Для мамы настоящее было хрупкой скорлупой, которую запросто можно разбить. В подростковом возрасте Марго как-то умоляла маму отпустить ее на концерт (сейчас она даже не помнила название группы). Хоть Марго и соврала, что родители подруги их заберут, мама наотрез отказалась ее пускать.
– Ты знаешь, как много я работаю? – кричала мама по-корейски. – Ты знаешь, как мне тяжело? Я уже много лет не развлекалась и вообще забыла, что значит веселиться.

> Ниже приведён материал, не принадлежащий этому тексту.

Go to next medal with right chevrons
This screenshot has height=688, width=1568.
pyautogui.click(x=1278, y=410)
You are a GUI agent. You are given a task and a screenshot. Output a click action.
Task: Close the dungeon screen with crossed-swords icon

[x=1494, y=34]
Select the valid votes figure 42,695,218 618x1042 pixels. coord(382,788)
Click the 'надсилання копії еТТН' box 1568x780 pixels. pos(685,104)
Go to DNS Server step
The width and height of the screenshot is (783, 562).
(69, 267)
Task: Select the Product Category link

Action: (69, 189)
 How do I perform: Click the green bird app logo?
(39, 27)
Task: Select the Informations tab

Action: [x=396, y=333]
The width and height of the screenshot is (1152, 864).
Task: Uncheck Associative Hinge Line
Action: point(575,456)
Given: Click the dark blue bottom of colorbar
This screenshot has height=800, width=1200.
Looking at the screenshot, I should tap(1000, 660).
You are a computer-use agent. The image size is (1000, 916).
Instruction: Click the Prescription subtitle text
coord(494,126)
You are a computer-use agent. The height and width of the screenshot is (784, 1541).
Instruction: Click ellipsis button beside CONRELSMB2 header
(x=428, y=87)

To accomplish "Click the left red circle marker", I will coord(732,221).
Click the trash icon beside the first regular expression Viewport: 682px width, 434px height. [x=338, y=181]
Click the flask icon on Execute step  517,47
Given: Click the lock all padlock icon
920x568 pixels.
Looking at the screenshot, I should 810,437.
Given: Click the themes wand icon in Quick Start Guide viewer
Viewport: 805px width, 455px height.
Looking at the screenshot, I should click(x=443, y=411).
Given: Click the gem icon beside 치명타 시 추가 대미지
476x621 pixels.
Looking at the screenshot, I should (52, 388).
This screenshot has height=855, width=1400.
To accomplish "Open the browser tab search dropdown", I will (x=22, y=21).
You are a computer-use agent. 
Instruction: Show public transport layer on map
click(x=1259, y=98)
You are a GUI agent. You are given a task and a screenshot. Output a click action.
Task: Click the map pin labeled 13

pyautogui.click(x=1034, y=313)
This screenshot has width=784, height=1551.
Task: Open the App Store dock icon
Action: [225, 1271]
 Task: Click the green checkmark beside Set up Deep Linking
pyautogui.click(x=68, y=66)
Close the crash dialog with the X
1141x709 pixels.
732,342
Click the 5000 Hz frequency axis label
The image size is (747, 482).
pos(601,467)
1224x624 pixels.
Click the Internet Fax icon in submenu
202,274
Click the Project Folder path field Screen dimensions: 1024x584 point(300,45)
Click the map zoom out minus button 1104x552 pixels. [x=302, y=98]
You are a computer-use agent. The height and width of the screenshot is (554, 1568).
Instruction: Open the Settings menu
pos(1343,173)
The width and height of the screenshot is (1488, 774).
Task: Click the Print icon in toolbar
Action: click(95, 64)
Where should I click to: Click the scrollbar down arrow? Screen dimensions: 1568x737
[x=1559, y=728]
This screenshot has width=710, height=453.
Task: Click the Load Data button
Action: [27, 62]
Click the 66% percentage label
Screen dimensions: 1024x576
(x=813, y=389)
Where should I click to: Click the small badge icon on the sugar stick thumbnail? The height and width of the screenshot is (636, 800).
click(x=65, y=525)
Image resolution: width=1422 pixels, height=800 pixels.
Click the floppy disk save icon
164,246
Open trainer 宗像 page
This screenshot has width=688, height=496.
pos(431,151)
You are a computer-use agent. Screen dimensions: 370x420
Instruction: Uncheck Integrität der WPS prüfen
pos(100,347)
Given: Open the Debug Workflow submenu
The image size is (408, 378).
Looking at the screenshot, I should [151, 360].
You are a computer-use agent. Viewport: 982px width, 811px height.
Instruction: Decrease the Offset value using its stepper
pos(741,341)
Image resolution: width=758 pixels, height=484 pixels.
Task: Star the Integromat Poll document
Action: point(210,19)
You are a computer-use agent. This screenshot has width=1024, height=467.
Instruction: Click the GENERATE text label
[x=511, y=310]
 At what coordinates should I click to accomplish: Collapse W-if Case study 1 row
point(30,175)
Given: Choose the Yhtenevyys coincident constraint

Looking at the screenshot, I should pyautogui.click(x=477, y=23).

– Почему ты не хочешь, чтобы я была счастлива? – кричала Марго в ответ по-английски, не заботясь о том, что их услышат соседи.
– Ты должна сидеть дома и учиться! Ты хоть представляешь, как тебе повезло? Знаешь, чем я занималась в твои годы? – Мама воинственно ткнула себя пальцем в грудь. – В детстве я целыми днями работала на фабрике. Знаешь, каково это? Меня все время тошнило. С такими детьми, как мы, случались ужасные вещи. Мы все были обузой – лишними ртами, которые нужно кормить. Пришлось научиться кормить себя саму. Какое уж тут веселье? В нашем мире не до веселья.
Мамина строгость объяснялась желанием защитить дочь от мира, в котором она не видела ни безопасного уголка, ни бескорыстной доброты. Разумеется, именно таким мама видела этот мир – так много в ее характере было обусловлено ее прошлым. Как и все кругом, она плыла по реке прошлого. Только ее река была особенно вязкой и черной, наполненной дымом и пламенем.
По лицу Марго текли слезы. В голове билась единственная мысль – выбраться из этой комнаты, вдохнуть свежего воздуха. Она вскочила, вцепившись в подлокотник дивана, и кинулась к выходу, бросив напоследок:
– Извините, что пришла так поздно.
Она взялась за дверную ручку, но голос миссис Бэк задержал ее.
– Твоя мама… Ей было очень одиноко в Америке. – Возможно, она пыталась помочь Марго простить себя, простить наконец маму.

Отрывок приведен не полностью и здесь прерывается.